I had posted this on the Mac side and they thought it was better here.  I just loaded Bootcamp and installed Windows 7 Ultimate on my new Macbook Pro..loaded Norton AV 2011 for Windows and wanted to check to see if I should exclude my Macintosh drive?  Also, any other file exclusions on the Windows side would be appreciated.

 

Leo

Though your question concerns the Mac OS X in one sense (the Bootcamp VM), it probably needs to be addressed by the Windows NAV folks.  I've asked around on the Mac team and no one is sure about how the Windows product interacts with Bootcamp, so you may want to ask on the Windows forum.

Sorry used IE9 and it did not post.  Thanks for the update..I will post in the Windows area.

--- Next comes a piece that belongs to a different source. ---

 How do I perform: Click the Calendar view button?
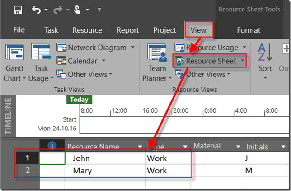tap(82, 61)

Leo

I had posted this on the Mac side and they thought it was better here.  I just loaded Bootcamp and installed Windows 7 Ultimate on my new Macbook Pro..loaded Norton AV 2011 for Windows and wanted to check to see if I should exclude my Macintosh drive?  Also, any other file exclusions on the Windows side would be appreciated.

 

Leo

You can access the files on the Mac partition from the Windows side..that is why I am concerned about exclusions.  I thought there would be a Norton expert who could weigh in on this..

 

Leo

To tell you the truth, I thought there would be a Mac expert that could help you.  The only think I know about Macs is that my sister uses them.

 

You will need to know how your able to access the Mac partitions and what is providing the support.

 

From this link here, it says this:

(quote)Apple has released read-only HFS+ drivers for Windows XP, Windows Vista, and Windows 7 in Boot Camp in Mac OS X 10.6. This means users on these systems can read data on the HFS+ drive, but not write to them. Microsoft has created an HFS+ driver for the Xbox 360 mainly for the purpose of reading HFS+ formatted iPods. (end quote)

http://en.wikipedia.org/wiki/HFS_Plus

 

If you have read-only access to the Mac files then you might as well exclude those drives because they could not become infected from a windows virus and they couldn't be cleaned anyway.

 

If you have the commercial product that allows read and write access then I can't give you an answer. 

It would depend on how the file driver works.   For instance, I can use Norton to scan encrypted partitions because the program I use provides "on the fly" encryption / decryption on a low level that allows Norton to work "on top" of the decryption. From Nortons point of view they become normal files.

 

If nobody else can help you I would suggest doing a few tests with the eicar test virus and seeing if it can be detected and cleaned when it's on one of the Mac partitions.